The episode being read was arguably one of the show’s most iconic installments — the Season 1 finale “The Wheel,” which features the revelation of Peggy’s pregnancy as well as maybe the most beautiful of Don’s client pitches: His reinvention of Kodak’s new slide projector as a “time machine” that brings you back around and around to your most precious memories, “traveling the way a child does… It’s a Carousel.” 

Those lines aren’t hard to remember, when it comes to a show driven by its writing. And ultimately, the best thing about a live read is the way in which it reduces a filmed narrative down to its core elements — the acting, to a degree, but most especially the writing. 

Unless you were directly involved with the production, Sunday’s event was maybe your first opportunity to experience the writing of Matthew Weiner — not as it appears on screen, but as it’s put forth on the page. Presented as a reading not of a transcript of the episode, but as a reading of an original draft of the episode, prior to production, the stage directions reveal a writing style that’s very spare, very clean — but is also unexpectedly rich with details. 

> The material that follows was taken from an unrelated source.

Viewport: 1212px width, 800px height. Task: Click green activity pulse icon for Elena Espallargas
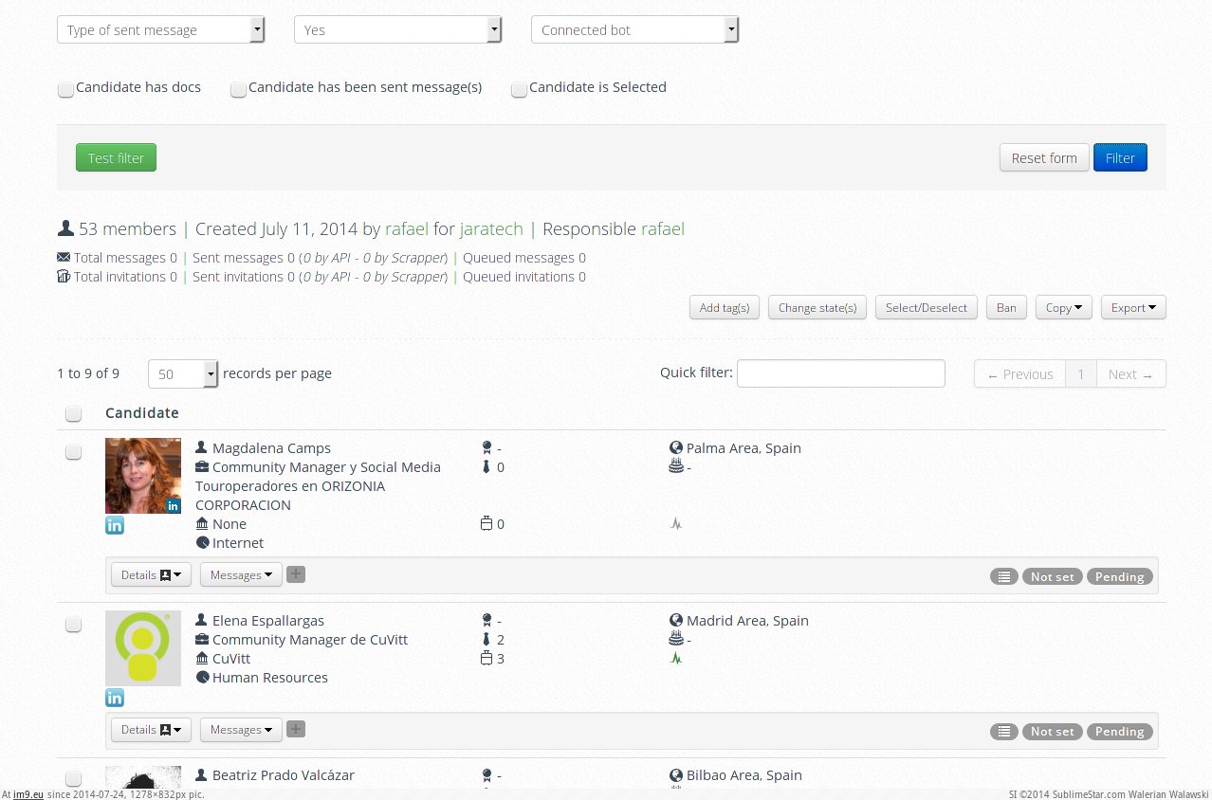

From what food offerings are being ignored during a client meeting, to the fact that Glen’s wearing mittens while he waits outside the bank in his mother’s car, Weiner’s choices in what to describe and what to leave vague might almost seem random — digging into the meaning behind what Weiner does specify versus what he doesn’t would require some serious time with the actual script. But in the meantime, it’s intriguing to know that in the original draft of the “Wheel” script, Weiner thought it was important to know that at one point, Pete was reading a copy of Alexander King’s “May This House Be Safe From Tigers” (in a scene that was apparently cut from the episode). 

Beyond cuts like that, there were some scenes which featured extra dialogue that I didn’t recall from the episode (which I’ve seen a few times over the years) — trims and rewrites having clearly been made since the original script. That’s because until the final cut, the official broadcast, there’s no such thing as a final version. And even then, that can be rewritten, in a 90-year-old theater in Los Angeles, for a crowd of hundreds.  

“Mad Men” was rich with themes, one of which was certainly the transitory nature of pleasure and pain alike: The ache of saying goodbye, knowing you can never reclaim a perfect moment — knowing you need to savor it, if you’re lucky enough to recognize it. 

So maybe Reitman’s live read was the perfect way to say goodbye, after all.